##### Records to use #####
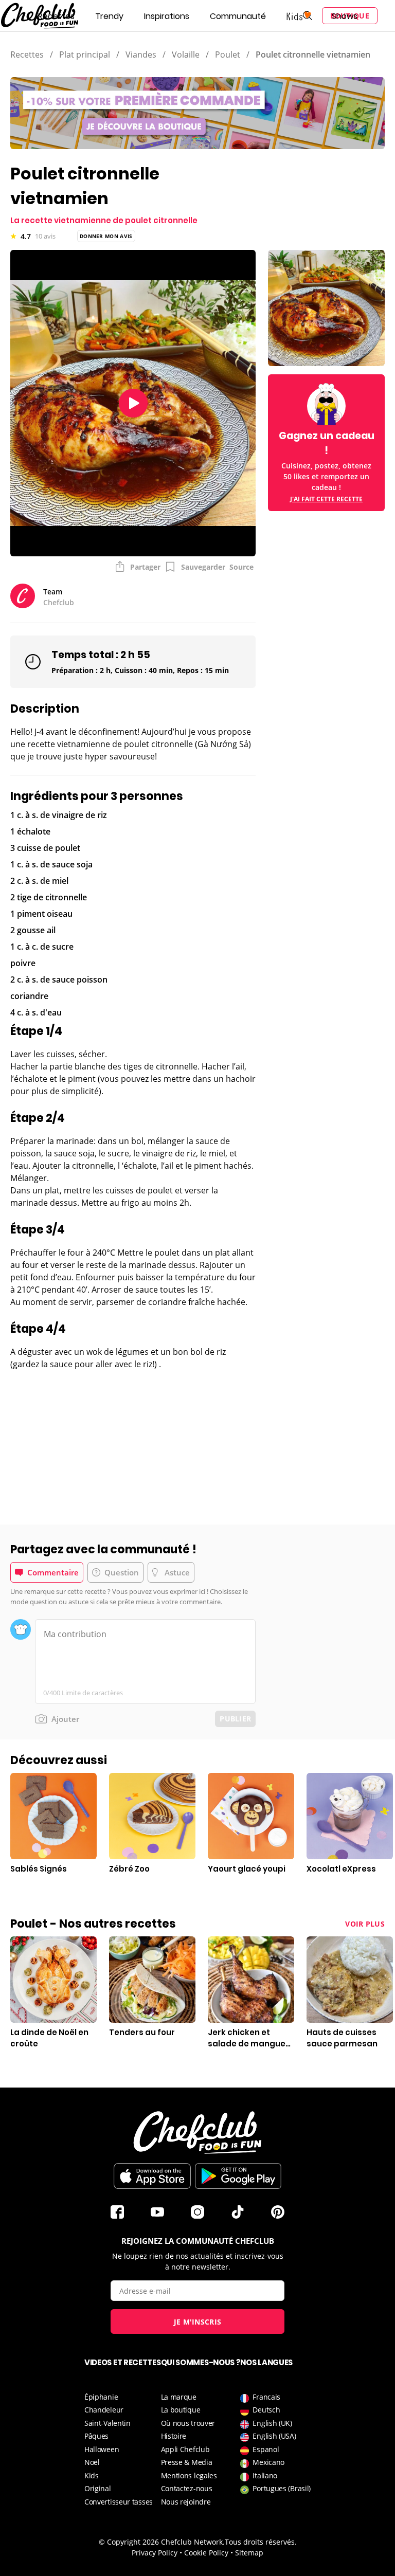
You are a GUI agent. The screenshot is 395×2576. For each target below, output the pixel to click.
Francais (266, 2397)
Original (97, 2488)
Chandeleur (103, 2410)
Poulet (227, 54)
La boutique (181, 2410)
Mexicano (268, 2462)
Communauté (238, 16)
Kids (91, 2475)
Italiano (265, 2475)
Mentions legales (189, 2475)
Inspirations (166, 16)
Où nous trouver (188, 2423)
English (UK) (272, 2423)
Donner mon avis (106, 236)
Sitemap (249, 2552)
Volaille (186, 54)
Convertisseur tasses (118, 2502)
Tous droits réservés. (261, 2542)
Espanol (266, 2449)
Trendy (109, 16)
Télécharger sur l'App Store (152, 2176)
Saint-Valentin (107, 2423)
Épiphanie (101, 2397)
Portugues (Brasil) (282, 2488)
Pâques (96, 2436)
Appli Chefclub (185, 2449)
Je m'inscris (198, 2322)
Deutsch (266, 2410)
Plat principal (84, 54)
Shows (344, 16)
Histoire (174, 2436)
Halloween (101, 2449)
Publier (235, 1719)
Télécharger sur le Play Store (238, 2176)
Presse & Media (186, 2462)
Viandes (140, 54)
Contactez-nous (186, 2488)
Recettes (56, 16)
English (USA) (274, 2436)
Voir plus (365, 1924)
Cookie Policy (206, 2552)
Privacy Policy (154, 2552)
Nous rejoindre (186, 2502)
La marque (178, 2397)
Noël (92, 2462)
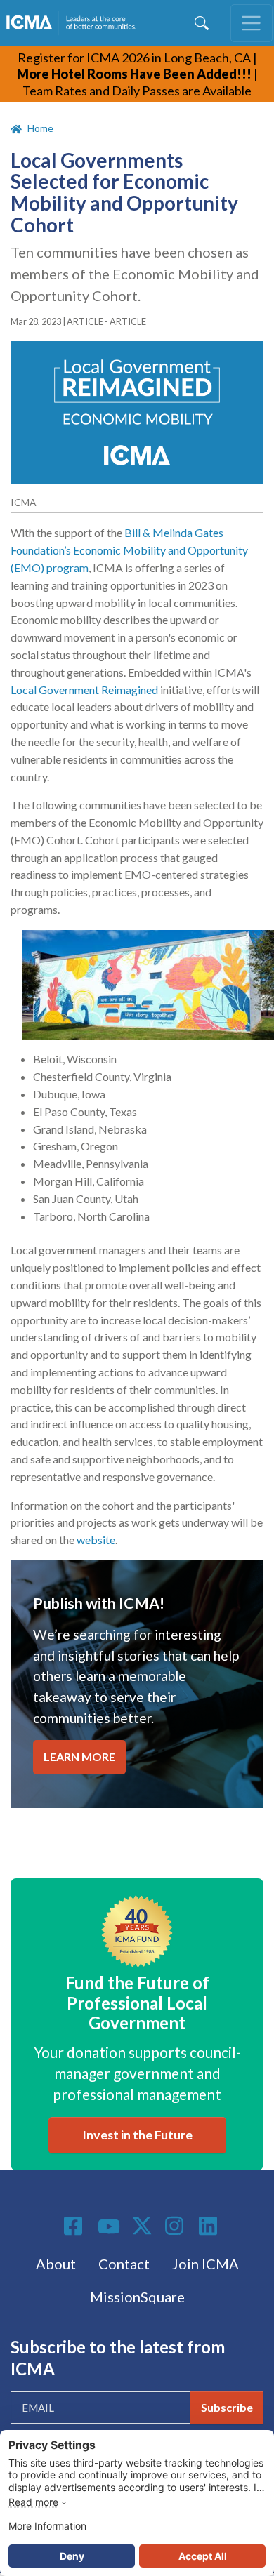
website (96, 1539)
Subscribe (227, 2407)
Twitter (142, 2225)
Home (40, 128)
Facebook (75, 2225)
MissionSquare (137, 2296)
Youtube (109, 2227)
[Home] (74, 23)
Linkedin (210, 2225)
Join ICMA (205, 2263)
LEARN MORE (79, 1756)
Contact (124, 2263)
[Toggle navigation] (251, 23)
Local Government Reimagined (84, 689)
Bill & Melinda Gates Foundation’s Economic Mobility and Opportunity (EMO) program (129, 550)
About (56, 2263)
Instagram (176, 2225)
#####
Problem: Tell me how many lines of the records include the word "Store", replying with the number alone.

Response area: 2